begin Text passage

= Stevan Marjanov =

Serbian politician

Stevan Marjanov (Стефан Марјанов; born 1939) is a Serbian politician. He served in the Vojvodina provincial assembly from 1997 to 2004 and has held high municipal office in Titel. Initially a member of the far-right Serbian Radical Party (SRS), Marjanov later aligned with the predominantly left-wing Vojvodina Coalition (KV).

==Private career==
Marjanov has alternately described himself as an entrepreneur and a worker.

==Politician==
===The 1990s===
During the 1990s, Serbia's political culture was dominated by the authoritarian rule of Slobodan Milošević and the Socialist Party of Serbia (SPS).

Marjanov began his political career as a member of the Serbian Radical Party. He appeared in the twenty-third position on the party's electoral list for the Zrenjanin division in the 1993 Serbian parliamentary election; the list won four seats, and he was not given a mandate. (From 1992 to 2000, Serbia's electoral law stipulated that one-third of parliamentary mandates would be assigned to candidates from successful lists in numerical order, while the remaining two-thirds would be distributed amongst other candidates at the discretion of the sponsoring parties. Marjanov could have been given a mandate despite his list position, although in the event he was not.)

Marjanov was first elected to the provincial assembly in the 1996 Vojvodina provincial election, winning in the Titel constituency as a Radical Party candidate. The Socialist Party of Serbia (SPS) won a majority victory in this election, and the Radicals, with seven seats in total, served in opposition.

end Text passage

Written tasks:
[1] Please decide whether each statement agrees with the text on Stevan Marjanov, answering yes or no and quoting the deciding words: (a) Marjanov was born in 1939. (b) Marjanov received a mandate after the Radical list in the Zrenjanin division won four seats in 1993. (c) After the 1996 Vojvodina provincial election, the Radicals served in opposition.
[2] According to the text on Stevan Marjanov, which constituency did he win in the 1996 Vojvodina provincial election?

begin Data segment

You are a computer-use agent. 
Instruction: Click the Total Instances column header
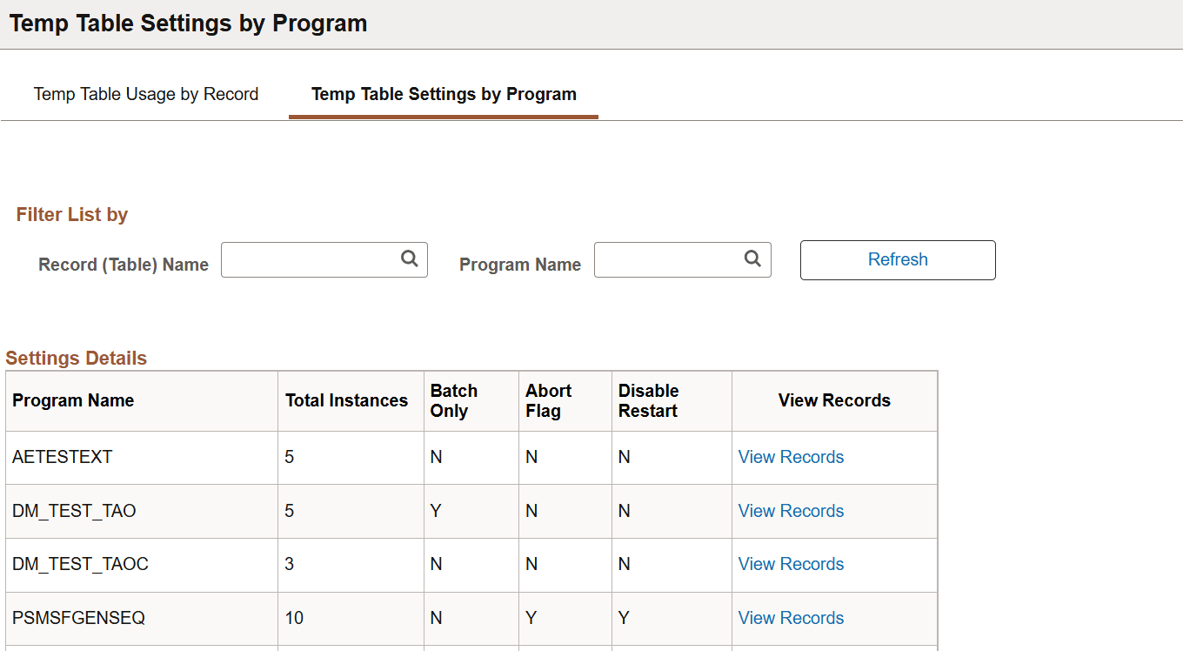tap(346, 400)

end Data segment

Worked answers:
[1]
(a) Yes: "born 1939"
(b) No: "the list won four seats, and he was not given a mandate"
(c) Yes: "the Radicals, with seven seats in total, served in opposition"

[2] The Titel constituency.